Microsoft researchers released details on Thursday about the software giant's Search Defender project, a tool created to discover the major sources of comment spam on the Internet.
The research project aims to remove the advantages that spammers gain through more efficient comment spamming techniques, looking for large networks that feed to central domains and asking Web hosters and search engines to shut down the doorway sites to those domains.
"Comment spamming is getting worse and worse, causing a lot of clutter," Yi-Min Wang, manager of Microsoft's Cybersecurity and Systems Management Research Group, said in an interview with SecurityFocus. "In this particular report, we basically describe an automatic method to find (the spammers) and we need the communities to help actually fight them."
The Search Defender system first creates a list of potential doorway sites--intermediate destinations that take victims who click on comment spam to a more central Web page--with a tool called SpamHunter which crawls the Web for comment spam using search engine queries to find other sites in the same network. Then, using another Microsoft research project, Strider URL Tracer, the system finds the central domains to which the doorway sites refer visitors.

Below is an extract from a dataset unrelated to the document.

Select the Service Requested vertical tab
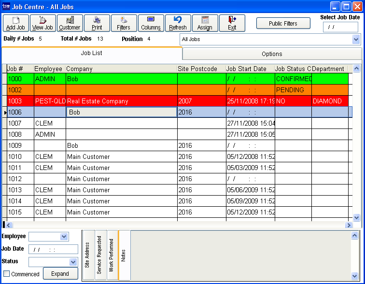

Among the results, the Search Defender system found that a large network of comment spam sent surfers to 17,000 Web pages registered on Google's Blogger, about 45 percent of which referred victims to six central spamming domains. Another case found that, among the more than 5,500 spam-related sites on Blog4Ever that were identified by SpamHunter, more than 97 percent used the same Google AdSense affiliate identifier, indicating the network was likely the work of a single comment spammer.
The project uses the efficiency techniques adopted by spammers against them, said Wang, who also worked on Microsoft's HoneyMonkey project. The more comments that link back to a spammer's site, the easier it is for SpamHunter to find it. Also, central domains that have a larger network of doorway sites are given a higher priority on the Search Defender results list.
Microsoft urged bloggers and forum moderators to be more vigilant about abuse of their systems, so as not to aid the spammers, and asked search engines to consider filtering out Web pages that host comment spam.